>>

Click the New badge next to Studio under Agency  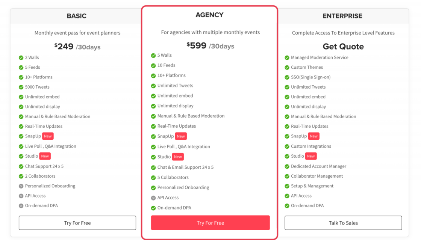point(178,157)
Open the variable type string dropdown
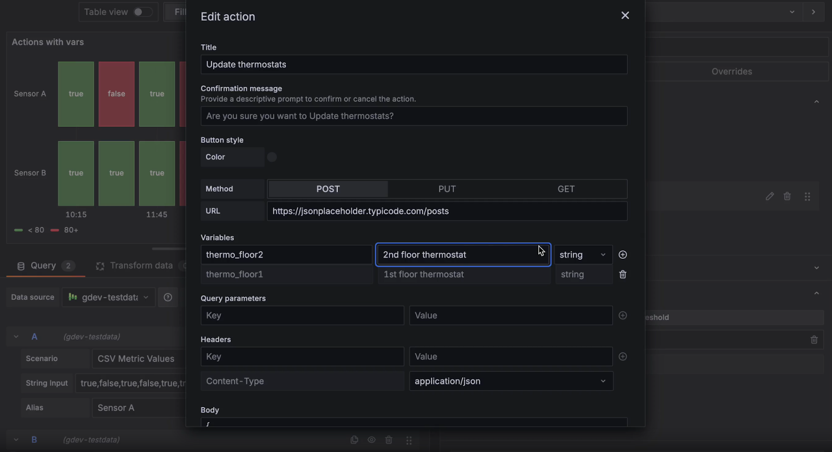 point(582,255)
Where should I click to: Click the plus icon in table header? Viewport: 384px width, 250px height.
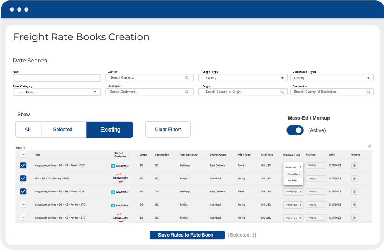click(23, 154)
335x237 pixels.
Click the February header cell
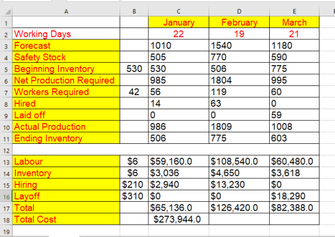(x=239, y=22)
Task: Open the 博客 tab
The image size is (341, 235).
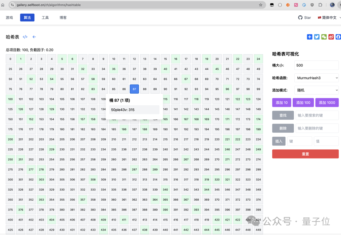Action: [x=63, y=18]
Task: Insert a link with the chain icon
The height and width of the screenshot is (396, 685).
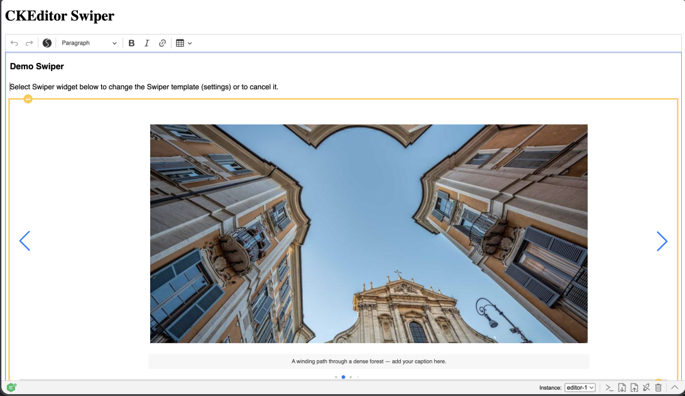Action: click(x=162, y=43)
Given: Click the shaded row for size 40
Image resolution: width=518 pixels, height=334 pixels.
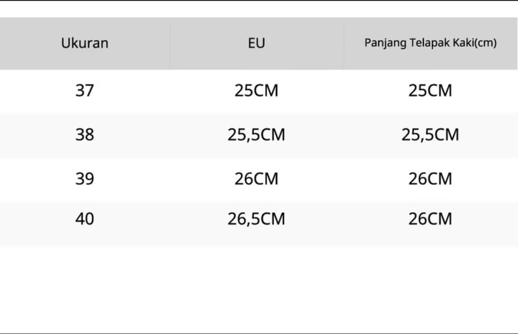Looking at the screenshot, I should click(x=259, y=223).
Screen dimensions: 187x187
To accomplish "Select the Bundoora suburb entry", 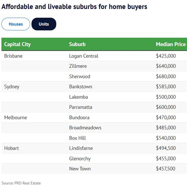I will click(79, 117).
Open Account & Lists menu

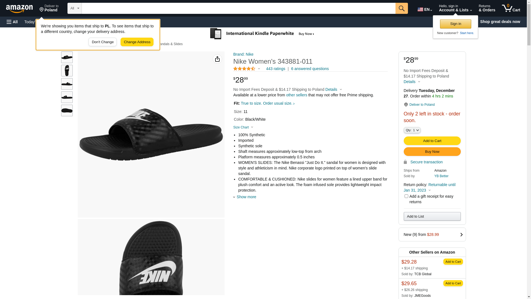455,8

<<

» Exercise goal: Show every line above in which the word "Task" is found.

» Your response:
Task: Open the 博客 tab
Task: Insert a link with the chain icon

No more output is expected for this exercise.